Exercise data:
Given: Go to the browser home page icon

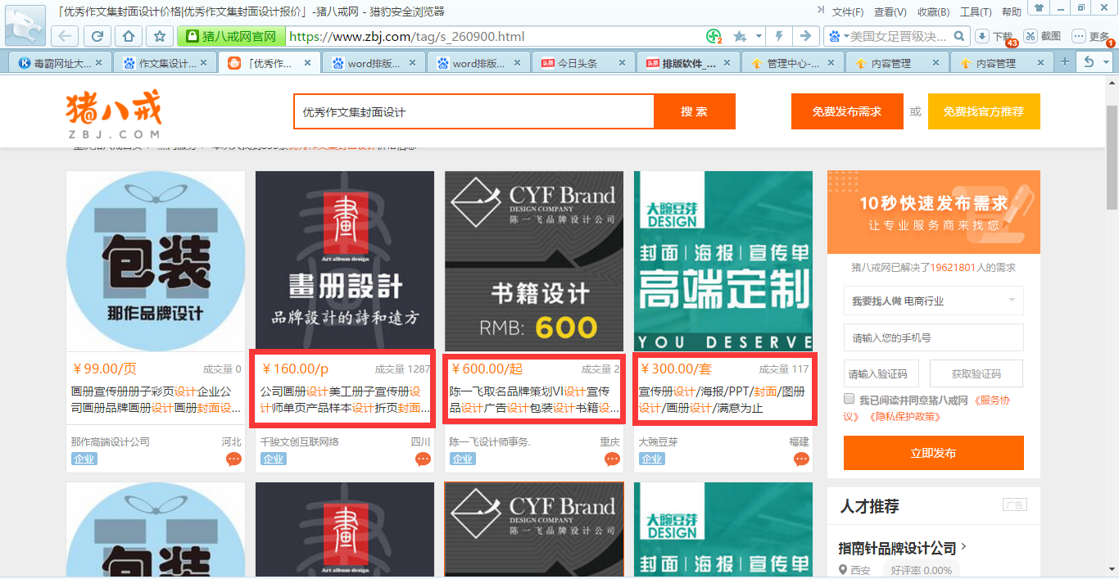Looking at the screenshot, I should [x=128, y=37].
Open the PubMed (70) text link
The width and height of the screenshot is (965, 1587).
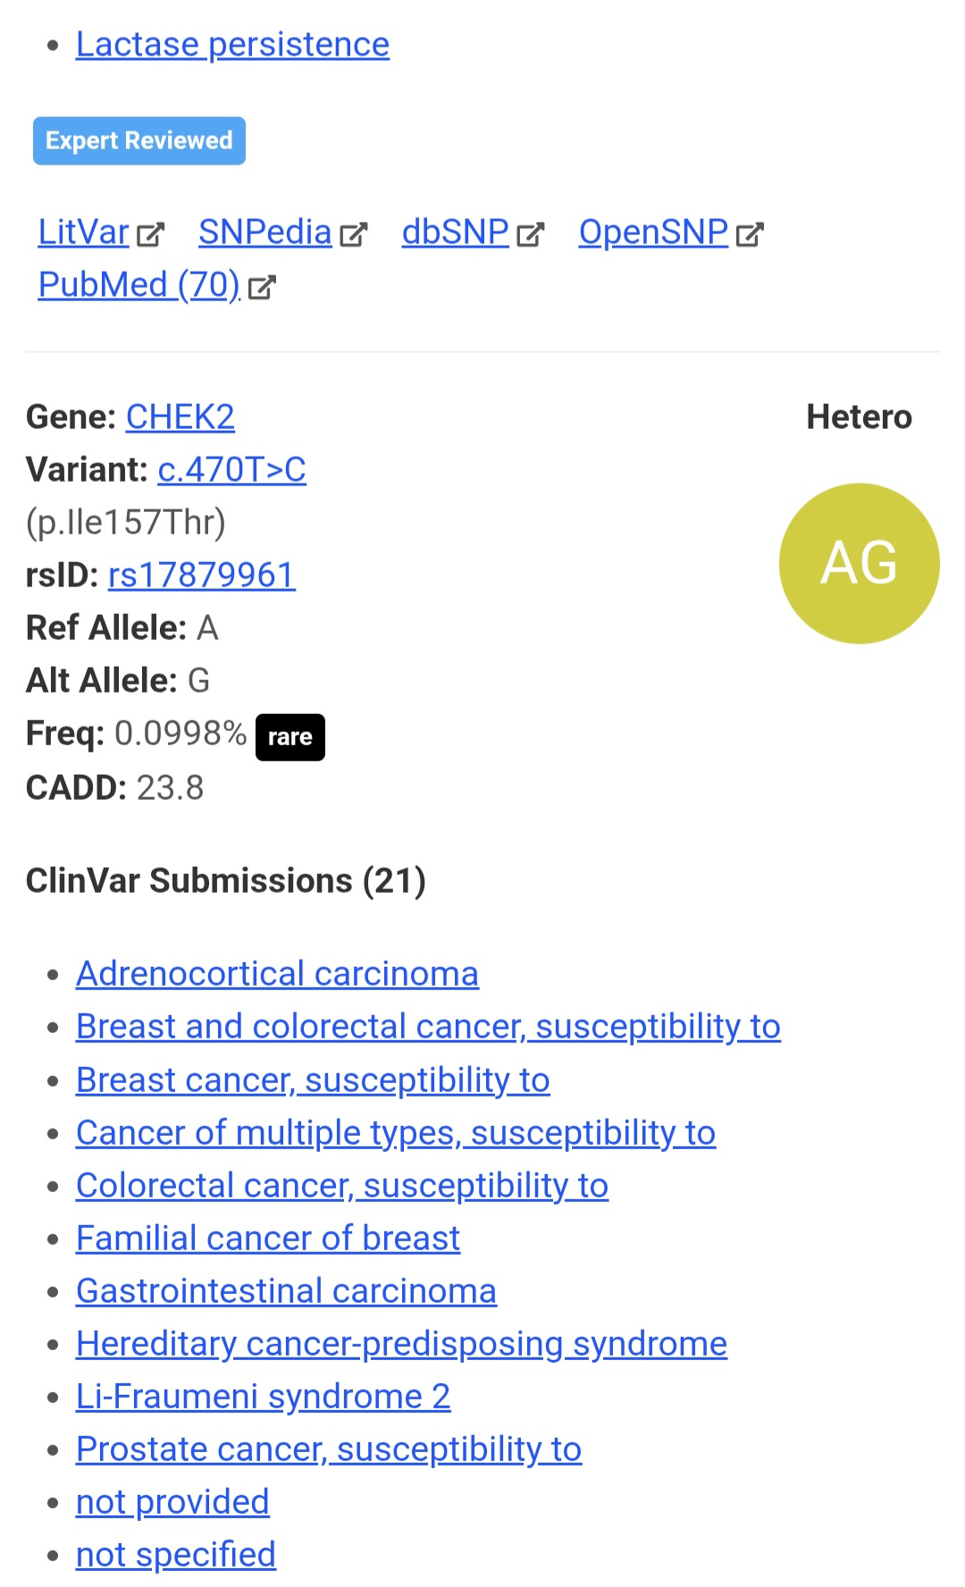point(138,285)
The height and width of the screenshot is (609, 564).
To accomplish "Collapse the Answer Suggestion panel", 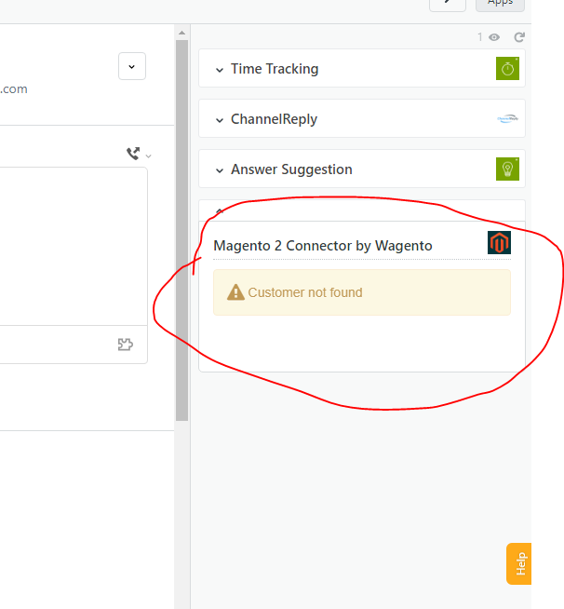I will click(220, 170).
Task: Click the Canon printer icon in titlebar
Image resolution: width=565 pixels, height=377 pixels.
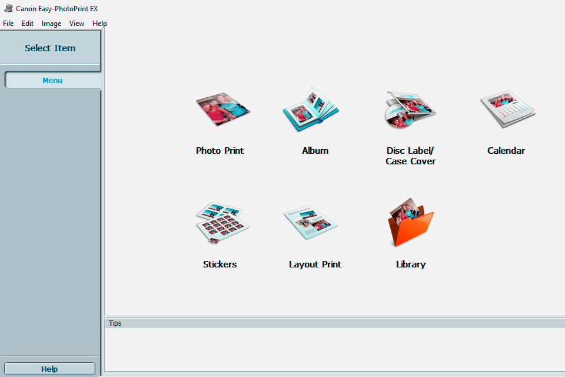Action: (7, 8)
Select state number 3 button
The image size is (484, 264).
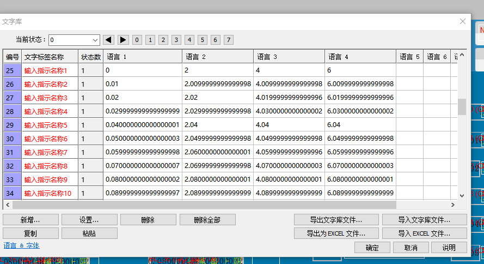(176, 40)
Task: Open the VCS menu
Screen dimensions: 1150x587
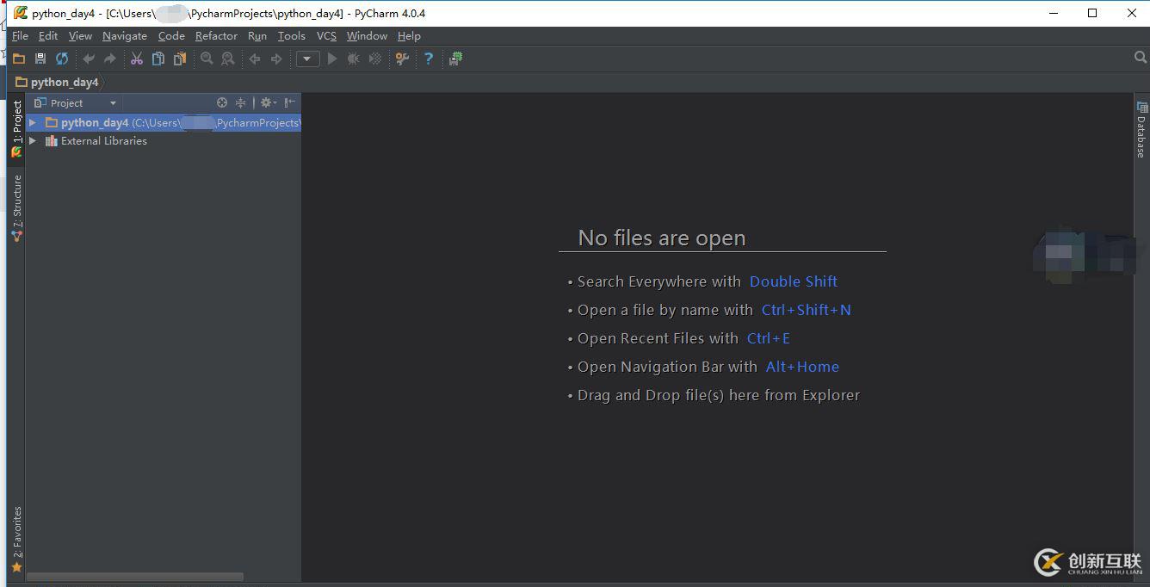Action: (x=326, y=36)
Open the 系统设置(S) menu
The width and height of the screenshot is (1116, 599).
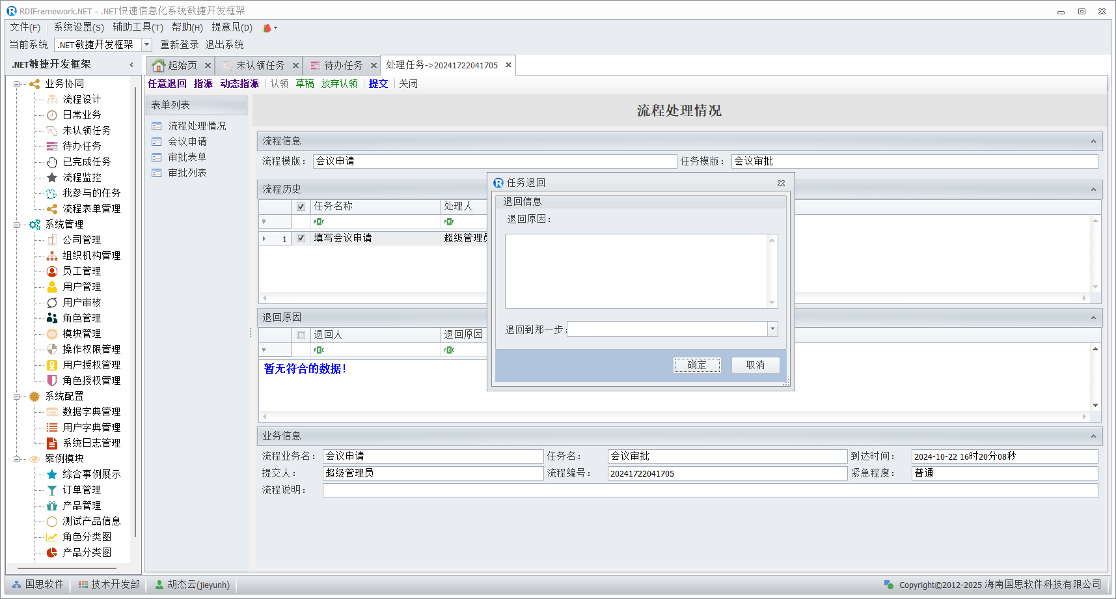[78, 27]
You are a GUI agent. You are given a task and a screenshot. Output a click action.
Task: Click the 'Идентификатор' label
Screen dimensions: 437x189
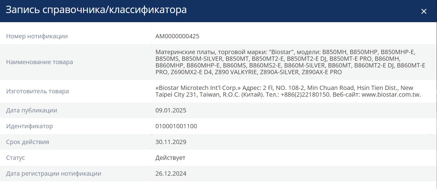(x=29, y=126)
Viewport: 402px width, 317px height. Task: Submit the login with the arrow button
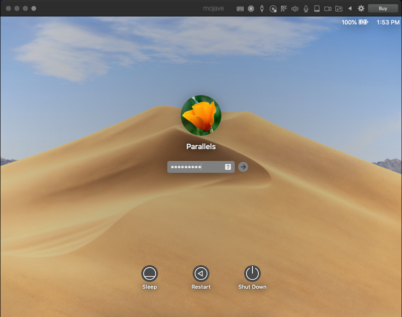pyautogui.click(x=243, y=166)
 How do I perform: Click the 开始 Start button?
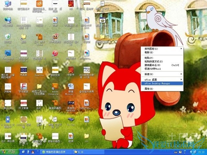coord(9,151)
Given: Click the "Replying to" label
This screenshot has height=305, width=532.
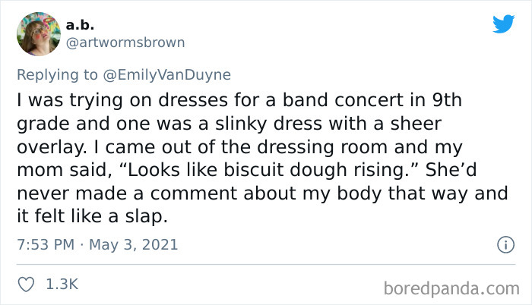Looking at the screenshot, I should coord(57,75).
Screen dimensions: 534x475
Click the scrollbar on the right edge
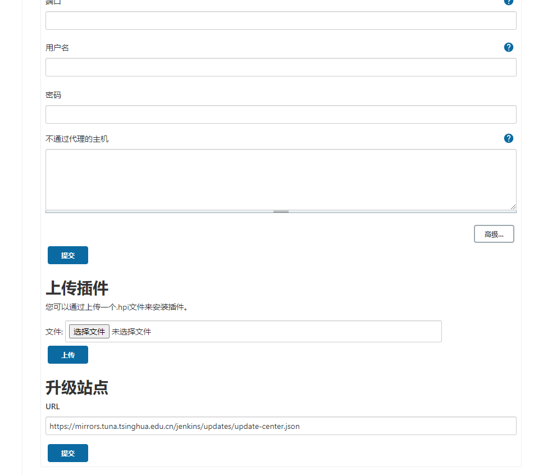pos(531,236)
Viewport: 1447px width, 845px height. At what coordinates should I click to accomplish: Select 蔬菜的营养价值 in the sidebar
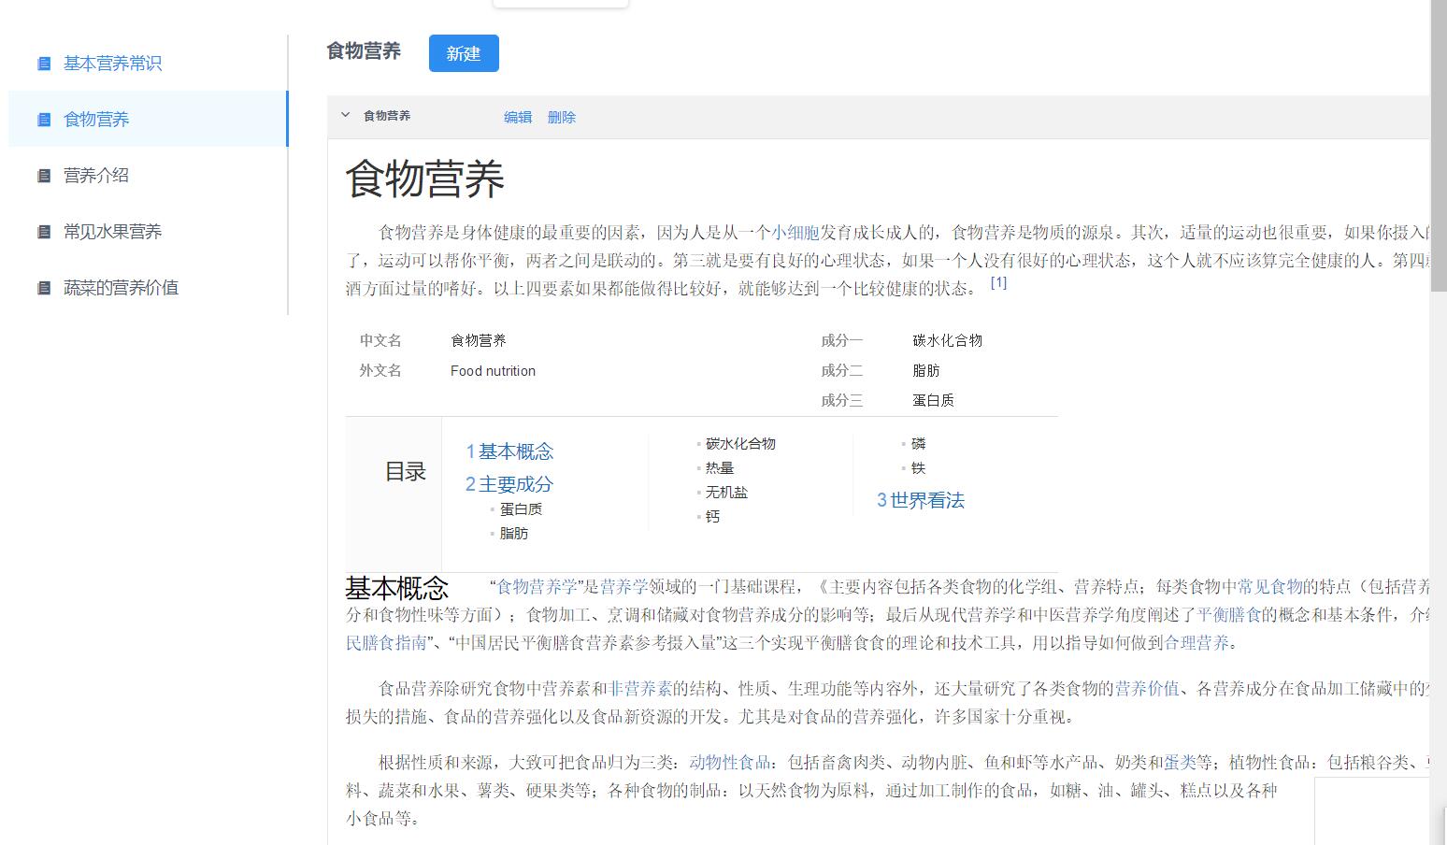(x=121, y=288)
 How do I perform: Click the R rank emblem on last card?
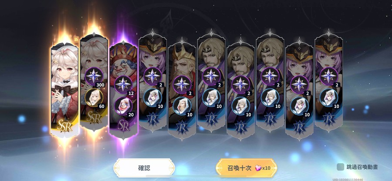point(329,120)

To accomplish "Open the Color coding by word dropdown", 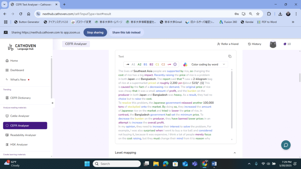I will coord(205,64).
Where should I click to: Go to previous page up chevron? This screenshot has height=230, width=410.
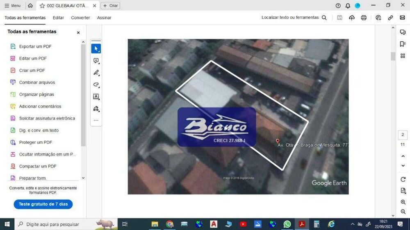(x=403, y=156)
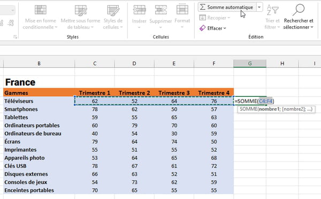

Task instructions: Only lines with the word "menu" are needed. Copy them from the preceding records.

Task solution:
Task: Open the VCS menu
Open the 系统设置(S) menu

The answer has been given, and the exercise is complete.